There was no fistfight, no name calling. It's all good. Well, almost...
Faldo did admit McGinley had demurred when he asked the Irishman to accompany him this week at the Heritage, where the action gets underway on Thursday.
"When I said to him 'did you want to come?' he said 'No, I'm preparing to play' (in the Dunhill Links Championship).
In a statement, McGinley said: "It was a great honour to be picked by Nick but, after careful consideration, I feel it is in my best interest to concentrate on playing myself into the team.
"I've played the last three matches and I want to play at Valhalla. I want to play for Nick and bring the Cup back to Europe again."
Faldo chose McGinley and Jose Maria Olazabal as his vice-captains. Olazabal has indicated that he too wants to play at Valhalla.
"I might be on my own," Faldo joked. "But I've got big enough shoulders."
Steve Mona is leaving the GCSAA to run the World Golf Federation and join the growing list of those in line to take on Tim Finchem's massive salary when the Commish finally decides to spend more time with his family. Meanwhile, David Fay will be the first "CEO" to head the World Golf Federation board and all of it makes for great Presidents Cup cocktail party talk.
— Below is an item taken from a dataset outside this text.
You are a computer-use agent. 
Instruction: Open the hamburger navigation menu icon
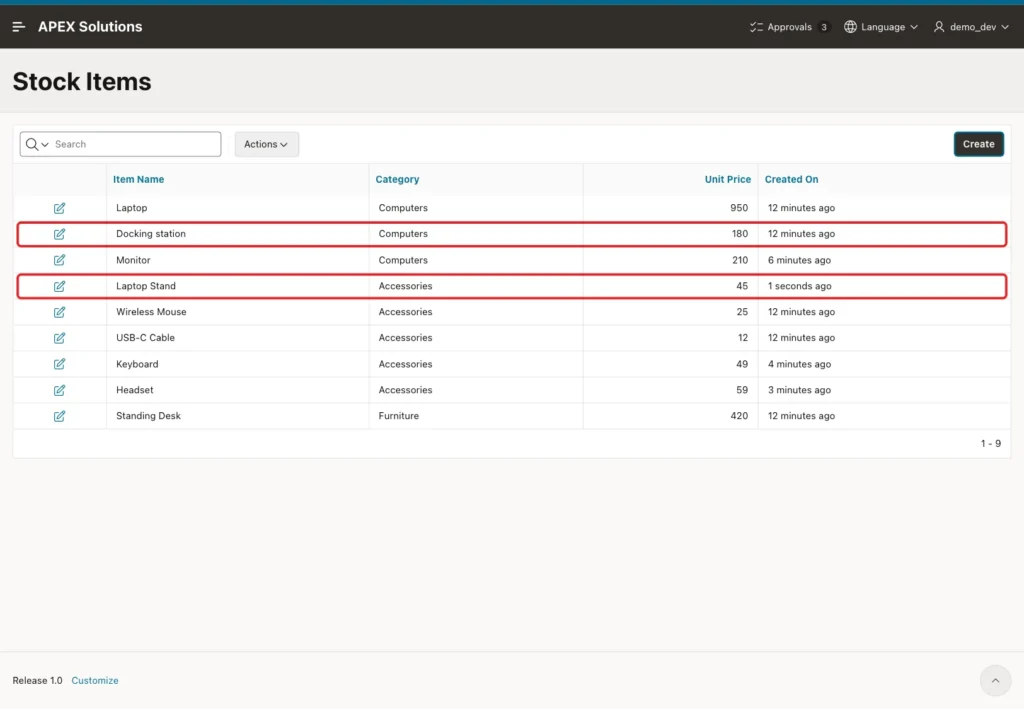click(x=18, y=27)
And so nice to see Peter Dawson sounding like he just got his MBA:
"The World Golf Foundation is providing a platform to establish an open line of communication that is critical to effectuating meaningful change on a global basis," Dawson said. "It is important that the international golf community come together in a strategic manner to address issues that affect us all and the sport we love."
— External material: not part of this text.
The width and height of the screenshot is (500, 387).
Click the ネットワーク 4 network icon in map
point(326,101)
Except that annoying distance issue.
It's hard to imagine the Golf Channel could pass up on Wednesday's festivities at Royal Montreal in favor of Playing Lessons with Arron Oberholser, but alas, you don't have to set your TiVo's for the big event where Vegas oddsmakers have posted 5-1 odds on a Kenny G cameo, 3-1 on a Celine Dion ear-piercing medley of O Canada and My Heart Will Go On, and 2-1 odds on either one headlining Sunday's Closing Ceremony/site evacuation session.
From The Golf Blogger:
This isn’t to say that even officials of major golf organizations will be welcome everywhere. Prime Minister Stephen Harper will be host of a private dinner on Tuesday for the teams, their captains, Jack Nicklaus and Gary Player, and visiting dignitaries, including PGA Tour commissioner Tim Finchem. Quebec Premier Jean Charest will attend the event.
Wednesday’s entertainment will be rather splashier. The lavish opening ceremony will take place at the Royal Montreal at 4 p.m. The event’s opening gala will occur that evening in the ballroom at the Fairmont Queen Elizabeth Hotel in Montreal.
Harper and Charest will be on the stage during the opening ceremony, as will Montreal Mayor Gerald Tremblay and former U.S. president George Bush.
Ward & Ames, a Houston-based company, has choreographed the opening ceremony for the six previous Presidents Cup tournaments and will do so again. Area boys and girls choirs will sing the U.S. and Canadian anthems.
The national anthems of every country with a player will also be played. That evening, at the gala, called Celebration of Nations, food stations representing the cuisine of the various countries will be set up. This means stations representing the United States, Canada, South Africa, Fiji, Australia, Argentina and South Korea.